Report every line of the records beneath this task that holds the string "scrollbar".

────────────────────

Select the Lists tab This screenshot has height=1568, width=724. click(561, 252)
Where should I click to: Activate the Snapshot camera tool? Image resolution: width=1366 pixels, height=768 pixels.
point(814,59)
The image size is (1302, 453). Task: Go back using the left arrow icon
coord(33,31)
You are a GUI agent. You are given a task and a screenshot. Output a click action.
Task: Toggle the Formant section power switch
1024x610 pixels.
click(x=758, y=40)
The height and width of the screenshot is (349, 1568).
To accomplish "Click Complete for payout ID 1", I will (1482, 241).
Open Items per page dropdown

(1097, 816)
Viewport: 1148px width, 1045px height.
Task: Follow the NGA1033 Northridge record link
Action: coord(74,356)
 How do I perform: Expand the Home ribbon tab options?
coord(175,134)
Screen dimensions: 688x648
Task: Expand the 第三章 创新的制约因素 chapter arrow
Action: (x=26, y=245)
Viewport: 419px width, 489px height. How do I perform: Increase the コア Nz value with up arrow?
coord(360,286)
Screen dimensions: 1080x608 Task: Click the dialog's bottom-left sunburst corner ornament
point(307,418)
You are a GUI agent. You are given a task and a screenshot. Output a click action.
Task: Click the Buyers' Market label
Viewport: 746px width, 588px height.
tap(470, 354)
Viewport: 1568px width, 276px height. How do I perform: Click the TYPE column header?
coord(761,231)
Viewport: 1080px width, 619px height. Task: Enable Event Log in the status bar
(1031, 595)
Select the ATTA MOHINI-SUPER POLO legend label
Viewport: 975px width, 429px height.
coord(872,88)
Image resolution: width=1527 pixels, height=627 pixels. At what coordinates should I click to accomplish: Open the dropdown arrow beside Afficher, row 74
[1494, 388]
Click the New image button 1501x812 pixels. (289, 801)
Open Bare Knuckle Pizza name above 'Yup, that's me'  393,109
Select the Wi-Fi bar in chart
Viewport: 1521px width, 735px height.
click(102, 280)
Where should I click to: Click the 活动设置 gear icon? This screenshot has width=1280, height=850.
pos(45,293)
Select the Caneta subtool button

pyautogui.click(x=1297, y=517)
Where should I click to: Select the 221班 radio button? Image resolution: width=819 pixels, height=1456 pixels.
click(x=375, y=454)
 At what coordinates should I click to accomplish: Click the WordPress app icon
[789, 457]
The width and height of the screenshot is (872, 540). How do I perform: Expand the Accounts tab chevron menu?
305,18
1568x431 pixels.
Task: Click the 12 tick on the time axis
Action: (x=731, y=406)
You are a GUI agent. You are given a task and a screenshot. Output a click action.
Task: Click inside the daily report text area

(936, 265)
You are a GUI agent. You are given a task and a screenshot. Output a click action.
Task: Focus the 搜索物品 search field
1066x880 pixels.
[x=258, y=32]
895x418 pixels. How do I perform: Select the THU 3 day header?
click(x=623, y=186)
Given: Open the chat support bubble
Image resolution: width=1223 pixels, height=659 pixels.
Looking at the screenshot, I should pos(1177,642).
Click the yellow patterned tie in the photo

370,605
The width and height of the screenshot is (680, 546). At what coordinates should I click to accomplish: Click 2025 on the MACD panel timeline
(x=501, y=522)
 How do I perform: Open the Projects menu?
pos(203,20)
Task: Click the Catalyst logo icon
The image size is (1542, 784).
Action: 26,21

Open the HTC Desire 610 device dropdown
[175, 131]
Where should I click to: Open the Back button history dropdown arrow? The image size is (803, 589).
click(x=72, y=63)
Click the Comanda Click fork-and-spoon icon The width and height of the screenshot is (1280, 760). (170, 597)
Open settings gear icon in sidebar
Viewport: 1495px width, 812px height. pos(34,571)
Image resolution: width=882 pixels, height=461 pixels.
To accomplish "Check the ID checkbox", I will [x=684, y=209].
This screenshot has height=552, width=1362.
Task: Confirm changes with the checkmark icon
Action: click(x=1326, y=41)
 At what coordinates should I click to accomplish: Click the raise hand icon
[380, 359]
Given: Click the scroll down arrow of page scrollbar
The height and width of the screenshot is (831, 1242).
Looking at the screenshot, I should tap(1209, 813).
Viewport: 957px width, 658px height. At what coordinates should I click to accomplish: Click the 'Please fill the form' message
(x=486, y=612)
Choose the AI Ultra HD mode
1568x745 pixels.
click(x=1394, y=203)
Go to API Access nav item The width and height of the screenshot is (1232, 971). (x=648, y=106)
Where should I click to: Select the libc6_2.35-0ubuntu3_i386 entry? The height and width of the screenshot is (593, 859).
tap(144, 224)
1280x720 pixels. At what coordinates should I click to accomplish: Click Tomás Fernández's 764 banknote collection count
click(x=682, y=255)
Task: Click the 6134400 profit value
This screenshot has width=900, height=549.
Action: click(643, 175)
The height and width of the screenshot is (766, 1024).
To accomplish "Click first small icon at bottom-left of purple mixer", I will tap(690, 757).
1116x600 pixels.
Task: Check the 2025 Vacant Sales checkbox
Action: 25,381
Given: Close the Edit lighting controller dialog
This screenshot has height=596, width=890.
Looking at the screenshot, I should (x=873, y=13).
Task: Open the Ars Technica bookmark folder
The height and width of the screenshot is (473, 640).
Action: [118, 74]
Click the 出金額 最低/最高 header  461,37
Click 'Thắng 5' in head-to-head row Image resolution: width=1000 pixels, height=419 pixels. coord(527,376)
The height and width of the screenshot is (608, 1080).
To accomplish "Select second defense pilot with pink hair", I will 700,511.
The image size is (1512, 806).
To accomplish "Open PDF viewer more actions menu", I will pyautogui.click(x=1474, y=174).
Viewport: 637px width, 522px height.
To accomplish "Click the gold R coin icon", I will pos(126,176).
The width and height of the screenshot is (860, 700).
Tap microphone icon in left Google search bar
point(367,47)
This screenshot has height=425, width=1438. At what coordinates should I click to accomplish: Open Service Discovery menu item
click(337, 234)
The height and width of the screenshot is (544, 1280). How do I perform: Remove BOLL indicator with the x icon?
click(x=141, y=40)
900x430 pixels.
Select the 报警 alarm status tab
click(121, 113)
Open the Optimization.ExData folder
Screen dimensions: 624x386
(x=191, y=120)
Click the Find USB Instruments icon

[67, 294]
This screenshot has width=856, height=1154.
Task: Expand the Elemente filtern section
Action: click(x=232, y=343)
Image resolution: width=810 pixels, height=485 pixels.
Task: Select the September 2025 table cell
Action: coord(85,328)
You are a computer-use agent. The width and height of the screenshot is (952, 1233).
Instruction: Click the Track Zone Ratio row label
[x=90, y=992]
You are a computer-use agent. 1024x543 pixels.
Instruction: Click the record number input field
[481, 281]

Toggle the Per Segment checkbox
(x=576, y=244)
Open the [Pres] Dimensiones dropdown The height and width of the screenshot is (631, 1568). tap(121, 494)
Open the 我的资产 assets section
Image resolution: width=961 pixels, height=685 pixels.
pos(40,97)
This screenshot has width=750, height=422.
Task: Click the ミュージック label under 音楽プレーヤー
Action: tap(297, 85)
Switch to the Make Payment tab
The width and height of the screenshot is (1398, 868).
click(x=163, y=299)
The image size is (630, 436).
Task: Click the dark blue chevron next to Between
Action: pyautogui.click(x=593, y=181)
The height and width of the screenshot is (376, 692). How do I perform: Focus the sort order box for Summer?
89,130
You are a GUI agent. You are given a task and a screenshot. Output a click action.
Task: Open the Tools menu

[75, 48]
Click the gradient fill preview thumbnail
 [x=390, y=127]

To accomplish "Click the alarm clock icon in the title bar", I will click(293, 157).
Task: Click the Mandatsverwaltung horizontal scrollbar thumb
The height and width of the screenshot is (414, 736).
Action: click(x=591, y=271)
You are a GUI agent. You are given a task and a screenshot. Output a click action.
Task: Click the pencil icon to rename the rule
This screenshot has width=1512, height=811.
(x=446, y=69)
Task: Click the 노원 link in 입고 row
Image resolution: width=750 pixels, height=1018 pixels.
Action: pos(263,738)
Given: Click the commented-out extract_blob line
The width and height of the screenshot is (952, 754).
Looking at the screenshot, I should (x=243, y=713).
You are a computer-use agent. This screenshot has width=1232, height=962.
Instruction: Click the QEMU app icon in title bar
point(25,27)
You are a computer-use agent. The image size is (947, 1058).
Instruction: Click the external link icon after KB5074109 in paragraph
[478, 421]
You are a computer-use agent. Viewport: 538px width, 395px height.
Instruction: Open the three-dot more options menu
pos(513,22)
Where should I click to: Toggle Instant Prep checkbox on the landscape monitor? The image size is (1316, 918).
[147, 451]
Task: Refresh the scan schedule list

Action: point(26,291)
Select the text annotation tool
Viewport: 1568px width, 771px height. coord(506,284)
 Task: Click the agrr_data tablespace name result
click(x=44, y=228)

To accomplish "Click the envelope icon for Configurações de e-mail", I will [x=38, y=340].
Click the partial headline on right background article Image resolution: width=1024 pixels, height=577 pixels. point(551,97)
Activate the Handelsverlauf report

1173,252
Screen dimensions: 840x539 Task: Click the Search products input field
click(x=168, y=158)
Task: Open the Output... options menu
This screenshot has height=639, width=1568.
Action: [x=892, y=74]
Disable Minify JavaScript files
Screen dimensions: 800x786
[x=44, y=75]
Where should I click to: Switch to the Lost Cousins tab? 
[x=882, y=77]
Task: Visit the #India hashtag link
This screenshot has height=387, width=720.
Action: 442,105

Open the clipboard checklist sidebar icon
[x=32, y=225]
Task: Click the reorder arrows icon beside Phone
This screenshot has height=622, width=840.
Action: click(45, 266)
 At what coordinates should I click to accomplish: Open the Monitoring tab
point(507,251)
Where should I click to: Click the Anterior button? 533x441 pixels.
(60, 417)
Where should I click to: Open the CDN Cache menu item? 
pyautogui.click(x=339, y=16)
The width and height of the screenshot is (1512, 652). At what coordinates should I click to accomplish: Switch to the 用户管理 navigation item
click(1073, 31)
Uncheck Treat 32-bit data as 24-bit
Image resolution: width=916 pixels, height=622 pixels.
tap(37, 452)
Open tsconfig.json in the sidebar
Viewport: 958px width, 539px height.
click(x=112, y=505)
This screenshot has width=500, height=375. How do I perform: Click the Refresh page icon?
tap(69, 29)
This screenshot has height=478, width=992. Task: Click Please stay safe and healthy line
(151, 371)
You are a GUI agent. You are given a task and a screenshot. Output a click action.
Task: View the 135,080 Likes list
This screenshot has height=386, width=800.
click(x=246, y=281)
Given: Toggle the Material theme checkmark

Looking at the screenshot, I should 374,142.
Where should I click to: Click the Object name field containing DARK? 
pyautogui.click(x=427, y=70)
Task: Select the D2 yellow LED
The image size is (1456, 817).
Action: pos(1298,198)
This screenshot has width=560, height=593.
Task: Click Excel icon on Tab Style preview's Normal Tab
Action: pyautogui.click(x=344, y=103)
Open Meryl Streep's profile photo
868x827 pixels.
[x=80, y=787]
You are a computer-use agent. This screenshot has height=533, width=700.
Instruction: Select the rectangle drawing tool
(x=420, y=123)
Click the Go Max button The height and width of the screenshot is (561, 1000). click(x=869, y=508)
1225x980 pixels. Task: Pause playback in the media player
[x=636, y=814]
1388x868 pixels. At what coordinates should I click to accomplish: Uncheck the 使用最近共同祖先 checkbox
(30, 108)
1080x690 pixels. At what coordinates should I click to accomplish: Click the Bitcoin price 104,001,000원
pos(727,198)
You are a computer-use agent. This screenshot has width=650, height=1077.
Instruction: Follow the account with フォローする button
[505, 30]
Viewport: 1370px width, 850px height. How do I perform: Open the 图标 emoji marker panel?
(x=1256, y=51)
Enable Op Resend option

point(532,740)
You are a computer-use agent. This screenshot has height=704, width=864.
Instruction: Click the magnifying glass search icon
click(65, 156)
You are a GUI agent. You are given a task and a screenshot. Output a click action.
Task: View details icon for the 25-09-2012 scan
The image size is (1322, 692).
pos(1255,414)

────────────────────

▸ Task result:
Given: Click the scroll down arrow of page scrollbar
Task: Click the Mandatsverwaltung horizontal scrollbar thumb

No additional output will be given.